## Set exercise
Copy out every one of the following records line for line, without changing anything.

════

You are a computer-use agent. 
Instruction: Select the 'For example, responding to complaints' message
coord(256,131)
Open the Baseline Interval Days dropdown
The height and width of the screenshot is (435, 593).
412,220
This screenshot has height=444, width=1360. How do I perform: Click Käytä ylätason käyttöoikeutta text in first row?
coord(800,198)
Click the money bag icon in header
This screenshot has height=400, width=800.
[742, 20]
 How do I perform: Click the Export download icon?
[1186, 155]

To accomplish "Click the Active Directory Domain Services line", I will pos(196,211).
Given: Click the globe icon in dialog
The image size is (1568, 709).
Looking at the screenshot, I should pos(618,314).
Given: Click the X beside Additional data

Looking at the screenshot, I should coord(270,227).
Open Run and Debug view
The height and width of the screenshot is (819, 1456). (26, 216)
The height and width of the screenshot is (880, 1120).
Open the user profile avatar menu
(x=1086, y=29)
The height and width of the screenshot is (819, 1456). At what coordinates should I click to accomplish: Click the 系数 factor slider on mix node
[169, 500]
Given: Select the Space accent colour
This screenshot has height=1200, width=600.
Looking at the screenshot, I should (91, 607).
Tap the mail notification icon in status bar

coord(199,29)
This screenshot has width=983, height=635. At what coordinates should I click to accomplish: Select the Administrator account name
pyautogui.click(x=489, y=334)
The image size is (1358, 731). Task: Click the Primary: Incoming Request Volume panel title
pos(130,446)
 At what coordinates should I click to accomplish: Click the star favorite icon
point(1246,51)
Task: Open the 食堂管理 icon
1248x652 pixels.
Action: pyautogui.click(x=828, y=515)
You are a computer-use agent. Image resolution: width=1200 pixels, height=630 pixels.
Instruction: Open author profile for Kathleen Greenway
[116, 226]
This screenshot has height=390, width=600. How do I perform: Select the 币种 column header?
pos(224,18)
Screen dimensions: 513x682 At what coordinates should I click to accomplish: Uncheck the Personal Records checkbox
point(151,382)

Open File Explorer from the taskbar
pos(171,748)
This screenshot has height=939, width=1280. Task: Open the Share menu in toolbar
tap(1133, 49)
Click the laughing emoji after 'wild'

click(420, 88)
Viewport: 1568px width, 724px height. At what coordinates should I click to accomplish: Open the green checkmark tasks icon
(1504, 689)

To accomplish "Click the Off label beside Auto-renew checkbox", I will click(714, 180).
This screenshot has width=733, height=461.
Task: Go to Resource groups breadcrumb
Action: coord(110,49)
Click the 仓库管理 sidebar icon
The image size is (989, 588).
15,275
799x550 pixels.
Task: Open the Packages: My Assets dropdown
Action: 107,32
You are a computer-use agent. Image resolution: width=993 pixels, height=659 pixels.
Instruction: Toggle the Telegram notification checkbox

════

## Answer to the task
You are a computer-use agent. 
Instruction: Select the 'For example, responding to complaints' message
coord(256,131)
Open the Baseline Interval Days dropdown
The height and width of the screenshot is (435, 593).
412,220
This screenshot has height=444, width=1360. How do I perform: Click Käytä ylätason käyttöoikeutta text in first row?
coord(800,198)
Click the money bag icon in header
This screenshot has height=400, width=800.
[742, 20]
 How do I perform: Click the Export download icon?
[1186, 155]

To accomplish "Click the Active Directory Domain Services line", I will pos(196,211).
Given: Click the globe icon in dialog
The image size is (1568, 709).
Looking at the screenshot, I should pos(618,314).
Given: Click the X beside Additional data

Looking at the screenshot, I should coord(270,227).
Open Run and Debug view
The height and width of the screenshot is (819, 1456). (26, 216)
The height and width of the screenshot is (880, 1120).
Open the user profile avatar menu
(x=1086, y=29)
The height and width of the screenshot is (819, 1456). At what coordinates should I click to accomplish: Click the 系数 factor slider on mix node
[169, 500]
Given: Select the Space accent colour
This screenshot has height=1200, width=600.
Looking at the screenshot, I should (91, 607).
Tap the mail notification icon in status bar

coord(199,29)
This screenshot has width=983, height=635. At what coordinates should I click to accomplish: Select the Administrator account name
pyautogui.click(x=489, y=334)
The image size is (1358, 731). Task: Click the Primary: Incoming Request Volume panel title
pos(130,446)
 At what coordinates should I click to accomplish: Click the star favorite icon
point(1246,51)
Task: Open the 食堂管理 icon
1248x652 pixels.
Action: pyautogui.click(x=828, y=515)
You are a computer-use agent. Image resolution: width=1200 pixels, height=630 pixels.
Instruction: Open author profile for Kathleen Greenway
[116, 226]
This screenshot has height=390, width=600. How do I perform: Select the 币种 column header?
pos(224,18)
Screen dimensions: 513x682 At what coordinates should I click to accomplish: Uncheck the Personal Records checkbox
point(151,382)

Open File Explorer from the taskbar
pos(171,748)
This screenshot has height=939, width=1280. Task: Open the Share menu in toolbar
tap(1133, 49)
Click the laughing emoji after 'wild'

click(420, 88)
Viewport: 1568px width, 724px height. At what coordinates should I click to accomplish: Open the green checkmark tasks icon
(1504, 689)

To accomplish "Click the Off label beside Auto-renew checkbox", I will click(714, 180).
This screenshot has width=733, height=461.
Task: Go to Resource groups breadcrumb
Action: coord(110,49)
Click the 仓库管理 sidebar icon
The image size is (989, 588).
15,275
799x550 pixels.
Task: Open the Packages: My Assets dropdown
Action: 107,32
You are a computer-use agent. Image resolution: width=993 pixels, height=659 pixels.
Instruction: Toggle the Telegram notification checkbox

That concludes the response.